The breathing masks, which deliver a gentle, steady flow of air called positive airway pressure (PAP) therapy, significantly improved breathing and oxygen levels when worn regularly, researchers report in the March issue of Pediatrics. Parents also reported that their children had improved daytime alertness at school. Sleep apnea is marked by loud snoring and disturbed sleep caused by interrupted breathing patterns.
"Despite improvements with even irregular use of the device, parents often say children are using PAP when the study shows they are not," says investigator Ann Halbower, M.D., pediatric pulmonologist at the Johns Hopkins Children's Center. "Obstructive sleep apnea can cause learning, memory and IQ problems. Additionally, it affects breathing and oxygen levels, and while PAP therapy helps the apnea, the maximum benefits come only over time and with consistent use."

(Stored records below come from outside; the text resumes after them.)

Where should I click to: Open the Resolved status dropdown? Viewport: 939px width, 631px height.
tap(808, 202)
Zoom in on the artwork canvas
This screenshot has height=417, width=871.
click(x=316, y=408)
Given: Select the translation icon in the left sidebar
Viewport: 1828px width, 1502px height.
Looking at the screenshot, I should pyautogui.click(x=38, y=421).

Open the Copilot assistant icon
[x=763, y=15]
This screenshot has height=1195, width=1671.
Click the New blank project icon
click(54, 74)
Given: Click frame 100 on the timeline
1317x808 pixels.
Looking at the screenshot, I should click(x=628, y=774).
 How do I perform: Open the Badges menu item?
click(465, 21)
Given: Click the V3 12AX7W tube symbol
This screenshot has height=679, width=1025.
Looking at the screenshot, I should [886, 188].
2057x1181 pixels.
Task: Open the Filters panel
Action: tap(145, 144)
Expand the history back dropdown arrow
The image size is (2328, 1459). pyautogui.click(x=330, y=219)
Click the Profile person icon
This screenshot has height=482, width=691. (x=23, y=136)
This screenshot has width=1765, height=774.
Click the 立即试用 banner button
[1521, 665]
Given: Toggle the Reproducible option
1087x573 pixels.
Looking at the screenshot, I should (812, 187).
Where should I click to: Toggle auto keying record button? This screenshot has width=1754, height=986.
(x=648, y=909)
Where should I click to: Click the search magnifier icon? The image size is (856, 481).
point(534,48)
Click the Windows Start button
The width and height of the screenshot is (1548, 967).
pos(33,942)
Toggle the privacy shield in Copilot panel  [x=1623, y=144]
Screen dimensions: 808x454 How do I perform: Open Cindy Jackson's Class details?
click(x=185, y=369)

For the study, researchers enrolled 29 children between 2 and 16 years of age and instructed them to use the PAP masks at home every night. The 29 children underwent a baseline sleep study at enrollment, and 20 of them returned for a follow-up sleep study after six months. In addition, investigators surveyed the parents of the 20 children who completed the study to get their account of usage, and also tallied recorded usage data built into the PAP devices.
Comparing baseline and follow-up measures, researchers found a nine-fold average decrease in children's apnea hypopnea index (AHI), which represents the number of interruptions in breathing per hour. Oxygen saturation improved by an average 12 percent.